> **Task statement**:
Each record should be copied exactly into the answer, and no picture should go with it.

> **Material for this exercise**:
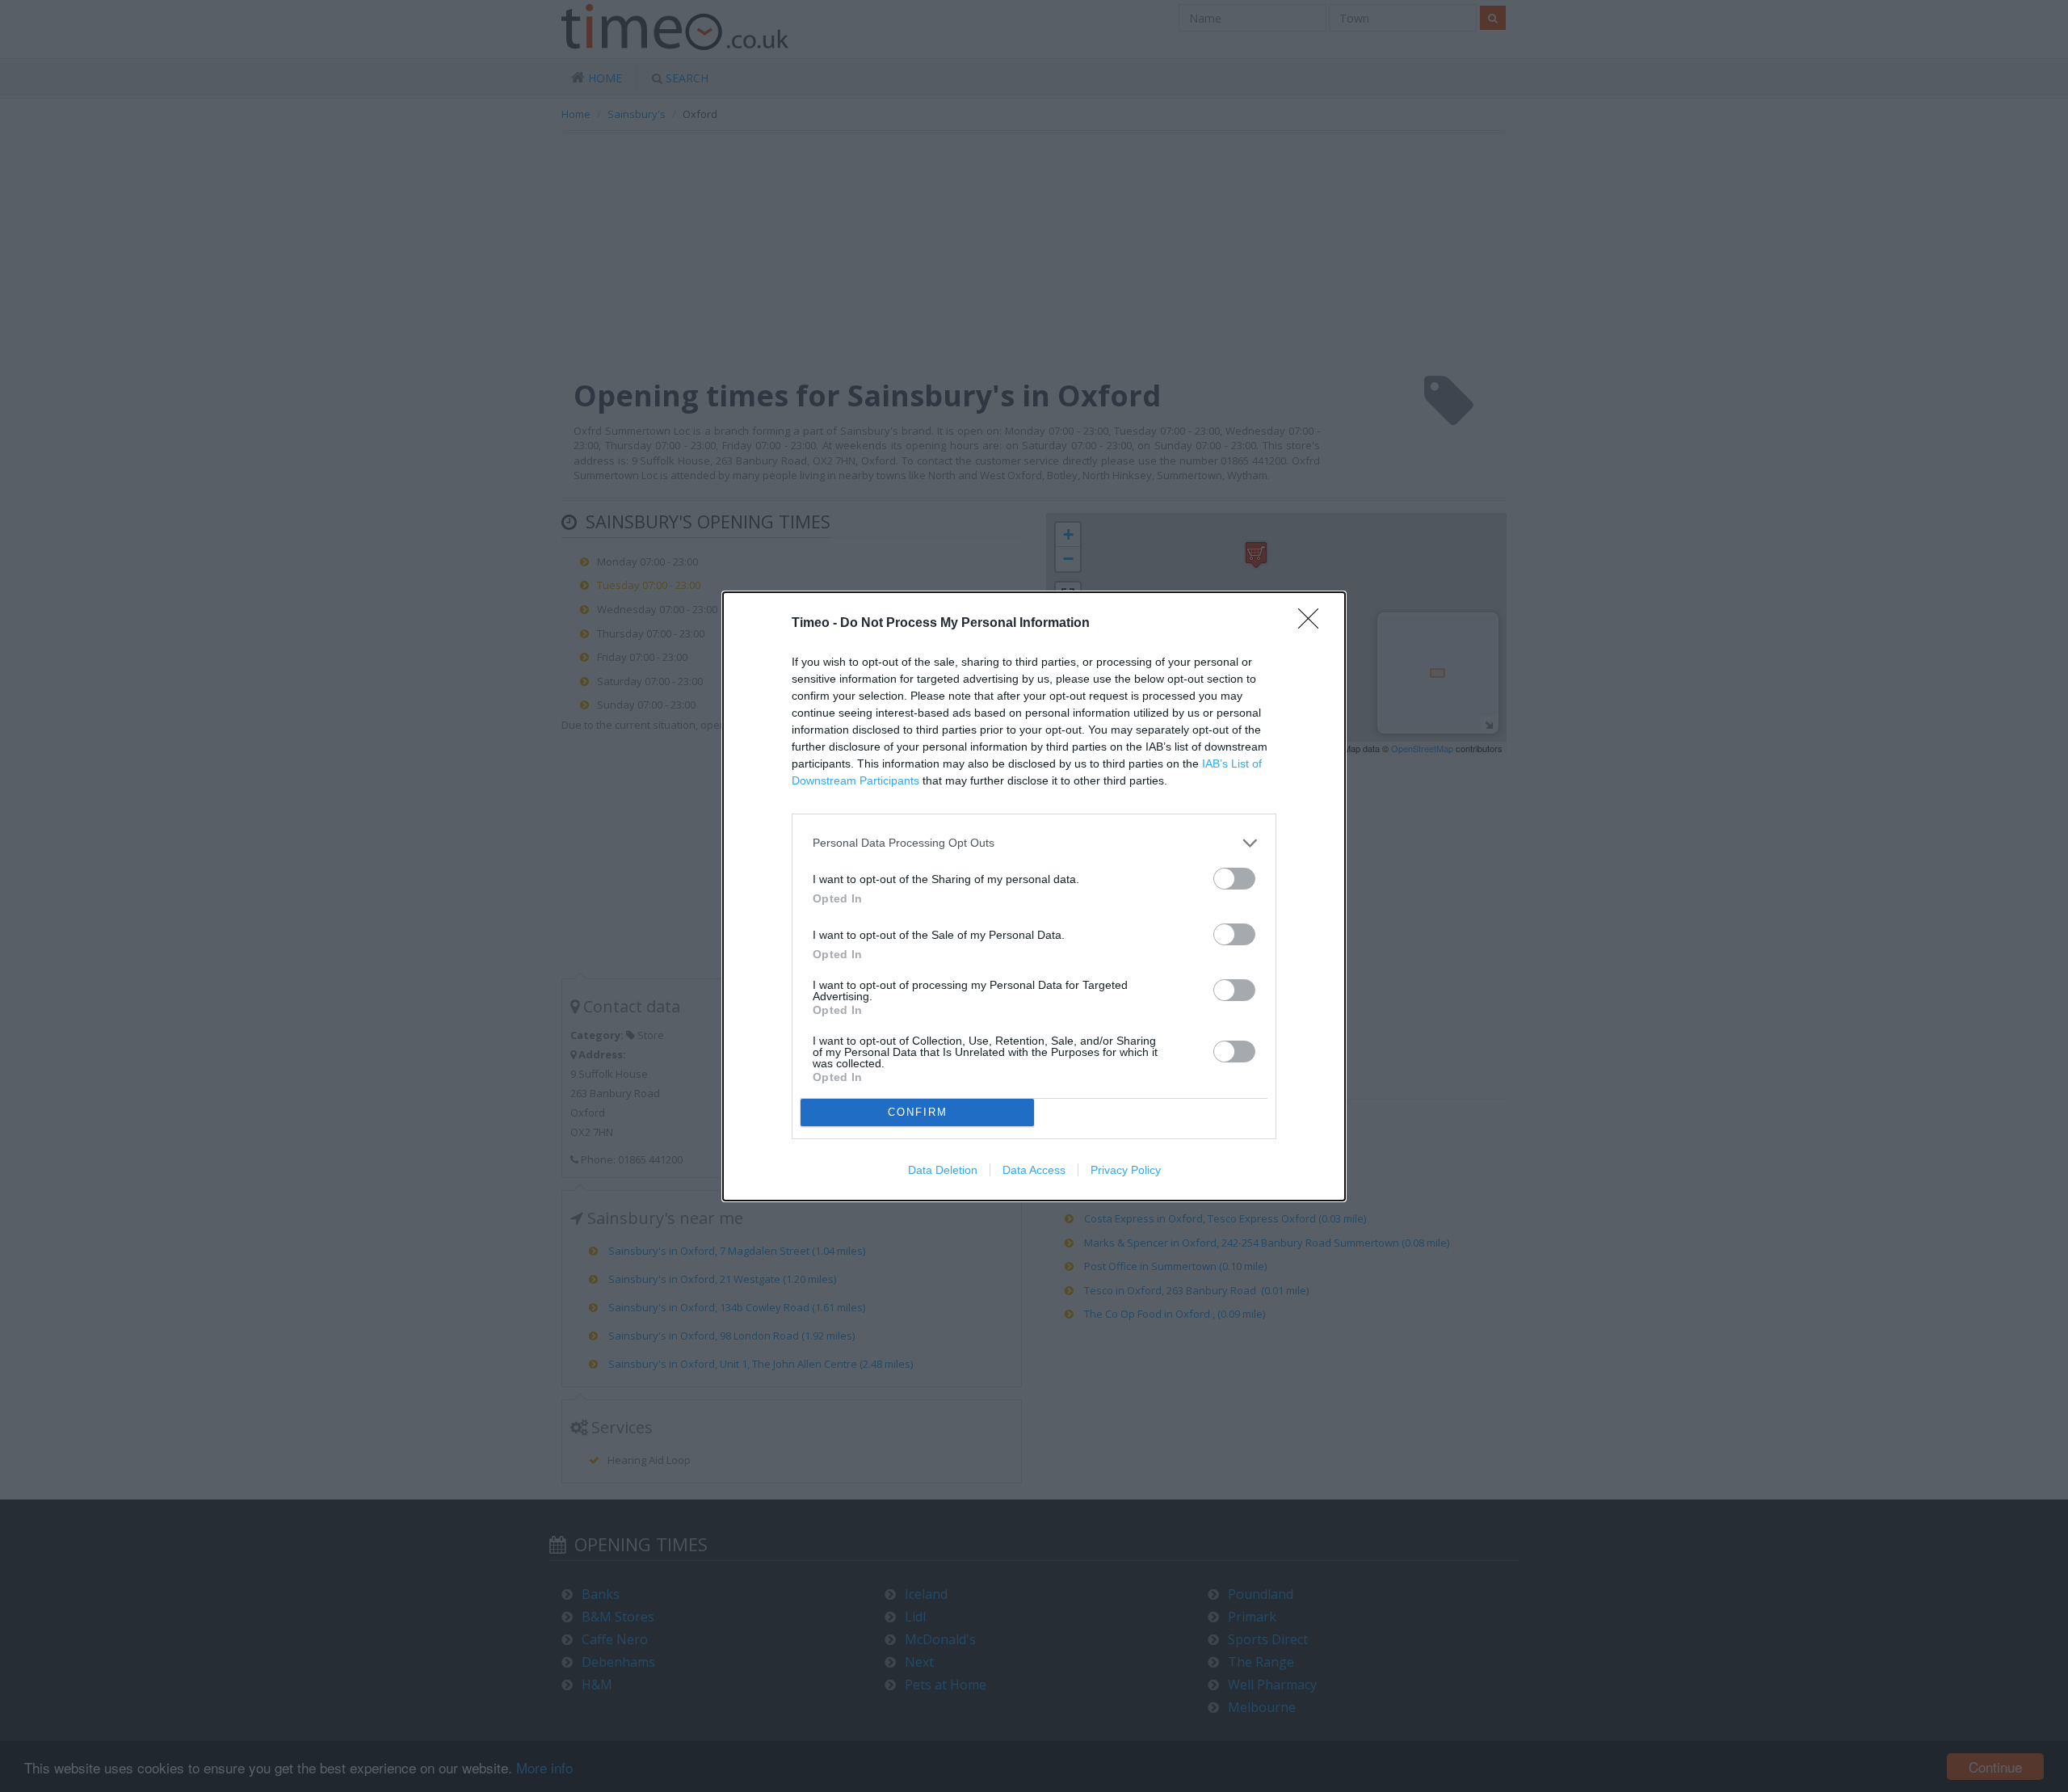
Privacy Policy (1126, 1169)
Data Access (1034, 1169)
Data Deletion (942, 1169)
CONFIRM (918, 1112)
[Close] (1313, 623)
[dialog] (1034, 896)
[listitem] (1034, 843)
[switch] (1234, 879)
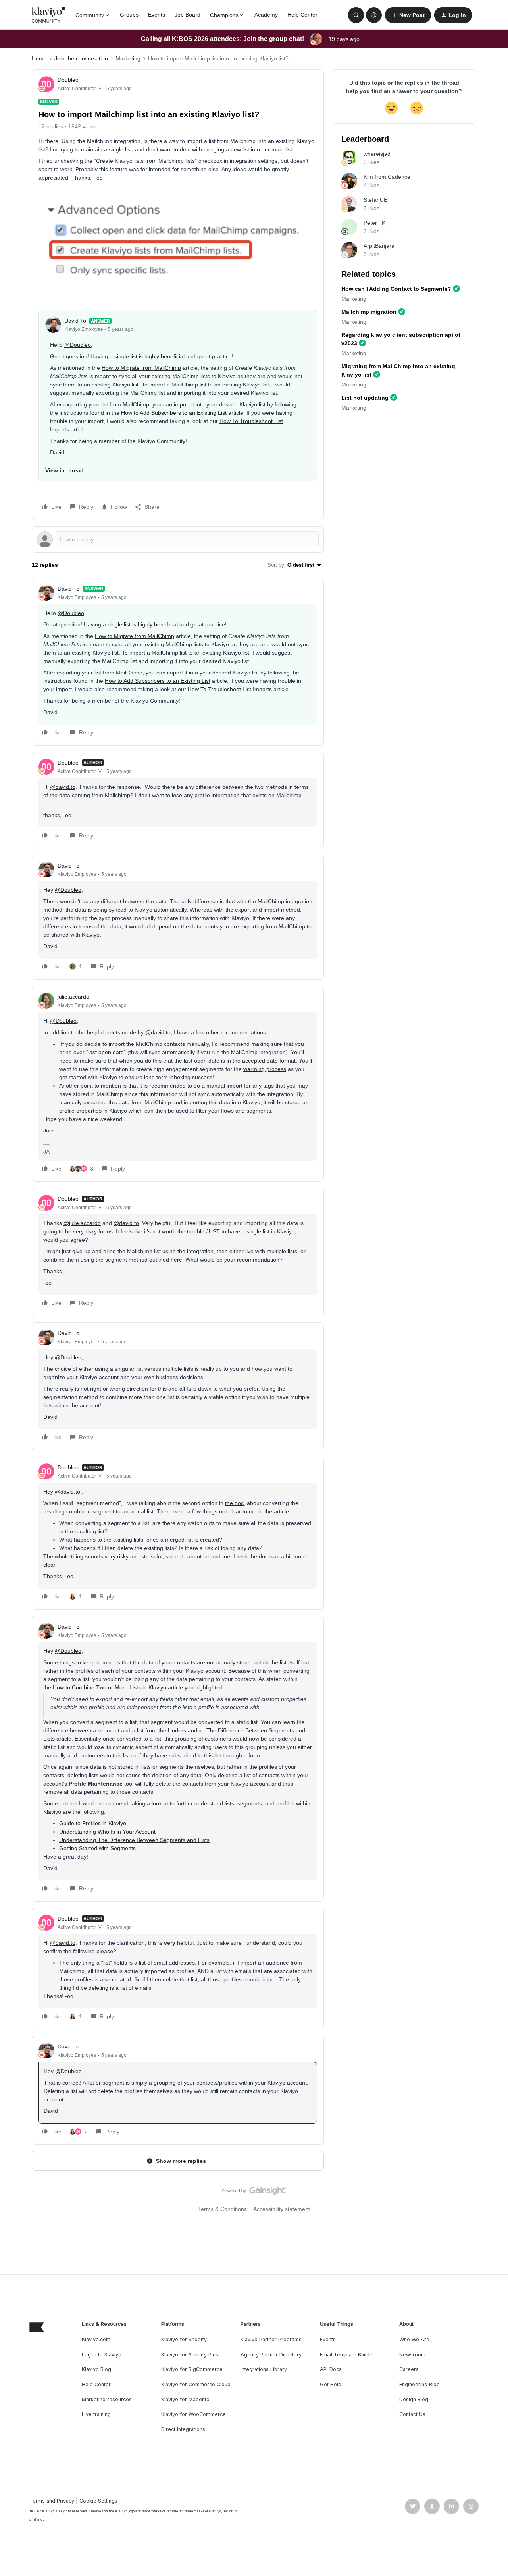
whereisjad (377, 154)
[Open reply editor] (177, 539)
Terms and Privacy (51, 2501)
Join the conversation (81, 58)
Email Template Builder (347, 2355)
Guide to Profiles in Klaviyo (92, 1823)
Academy (266, 15)
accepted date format (269, 1060)
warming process (264, 1069)
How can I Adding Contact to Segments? (396, 289)
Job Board (187, 15)
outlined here (165, 1259)
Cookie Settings (98, 2501)
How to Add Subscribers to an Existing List (174, 413)
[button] (408, 15)
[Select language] (374, 15)
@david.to (62, 787)
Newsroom (412, 2355)
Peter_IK (374, 223)
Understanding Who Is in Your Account (107, 1831)
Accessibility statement (281, 2209)
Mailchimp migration (368, 312)
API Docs (331, 2369)
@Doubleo (77, 345)
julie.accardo (73, 996)
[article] (177, 662)
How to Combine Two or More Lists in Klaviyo (109, 1687)
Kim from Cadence (387, 177)
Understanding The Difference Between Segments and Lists (134, 1840)
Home (39, 58)
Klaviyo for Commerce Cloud (196, 2384)
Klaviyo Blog (96, 2369)
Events (156, 15)
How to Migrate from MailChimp (141, 368)
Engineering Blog (419, 2384)
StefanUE (375, 200)
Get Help (330, 2384)
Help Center (302, 15)
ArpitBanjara (379, 246)
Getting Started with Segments (97, 1848)
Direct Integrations (183, 2429)
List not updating (365, 397)
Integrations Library (264, 2369)
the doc (234, 1503)
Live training (96, 2414)
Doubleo (68, 80)
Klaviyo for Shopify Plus (189, 2355)
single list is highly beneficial (149, 356)
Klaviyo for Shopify (184, 2339)
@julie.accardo (82, 1223)
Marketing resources (107, 2399)
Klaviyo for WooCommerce (193, 2414)
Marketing (127, 58)
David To (75, 320)
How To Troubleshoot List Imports (230, 689)
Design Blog (413, 2399)
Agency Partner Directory (271, 2355)
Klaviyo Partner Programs (271, 2339)
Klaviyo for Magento (185, 2399)
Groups (129, 15)
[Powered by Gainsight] (254, 2193)
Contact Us (412, 2414)
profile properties (80, 1110)
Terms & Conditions (222, 2209)
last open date (106, 1052)
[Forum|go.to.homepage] (49, 15)
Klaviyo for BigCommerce (192, 2369)
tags (268, 1085)
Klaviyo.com (96, 2339)
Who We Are (414, 2339)
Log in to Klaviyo (101, 2355)
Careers (409, 2369)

> **Finished exercise**:
Privacy Policy (1126, 1169)
Data Access (1034, 1169)
Data Deletion (942, 1169)
CONFIRM (918, 1112)
[Close] (1313, 623)
[dialog] (1034, 896)
[listitem] (1034, 843)
[switch] (1234, 879)
whereisjad (377, 154)
[Open reply editor] (177, 539)
Terms and Privacy (51, 2501)
Join the conversation (81, 58)
Email Template Builder (347, 2355)
Guide to Profiles in Klaviyo (92, 1823)
Academy (266, 15)
accepted date format (269, 1060)
warming process (264, 1069)
How can I Adding Contact to Segments? (396, 289)
Job Board (187, 15)
outlined here (165, 1259)
Cookie Settings (98, 2501)
How to Add Subscribers to an Existing List (174, 413)
[button] (408, 15)
[Select language] (374, 15)
@david.to (62, 787)
Newsroom (412, 2355)
Peter_IK (374, 223)
Understanding Who Is in Your Account (107, 1831)
Accessibility statement (281, 2209)
Mailchimp migration (368, 312)
API Docs (331, 2369)
@Doubleo (77, 345)
julie.accardo (73, 996)
[article] (177, 662)
How to Combine Two or More Lists in Klaviyo (109, 1687)
Kim from Cadence (387, 177)
Understanding The Difference Between Segments and Lists (134, 1840)
Home (39, 58)
Klaviyo for Commerce Cloud (196, 2384)
Klaviyo Blog (96, 2369)
Events (156, 15)
How to Migrate from MailChimp (141, 368)
Engineering Blog (419, 2384)
StefanUE (375, 200)
Get Help (330, 2384)
Help Center (302, 15)
ArpitBanjara (379, 246)
Getting Started with Segments (97, 1848)
Direct Integrations (183, 2429)
List not updating (365, 397)
Integrations Library (264, 2369)
the doc (234, 1503)
Live training (96, 2414)
Doubleo (68, 80)
Klaviyo for Shopify Plus (189, 2355)
single list is highly beneficial (149, 356)
Klaviyo for Shopify (184, 2339)
@julie.accardo (82, 1223)
Marketing resources (107, 2399)
Klaviyo for WooCommerce (193, 2414)
Marketing (127, 58)
David To (75, 320)
How To Troubleshoot List Imports (230, 689)
Design Blog (413, 2399)
Agency Partner Directory (271, 2355)
Klaviyo Partner Programs (271, 2339)
Klaviyo for Magento (185, 2399)
Groups (129, 15)
[Powered by Gainsight] (254, 2193)
Contact Us (412, 2414)
profile properties (80, 1110)
Terms & Conditions (222, 2209)
last open date (106, 1052)
[Forum|go.to.homepage] (49, 15)
Klaviyo for BigCommerce (192, 2369)
tags (268, 1085)
Klaviyo.com (96, 2339)
Who We Are (414, 2339)
Log in to Klaviyo (101, 2355)
Careers (409, 2369)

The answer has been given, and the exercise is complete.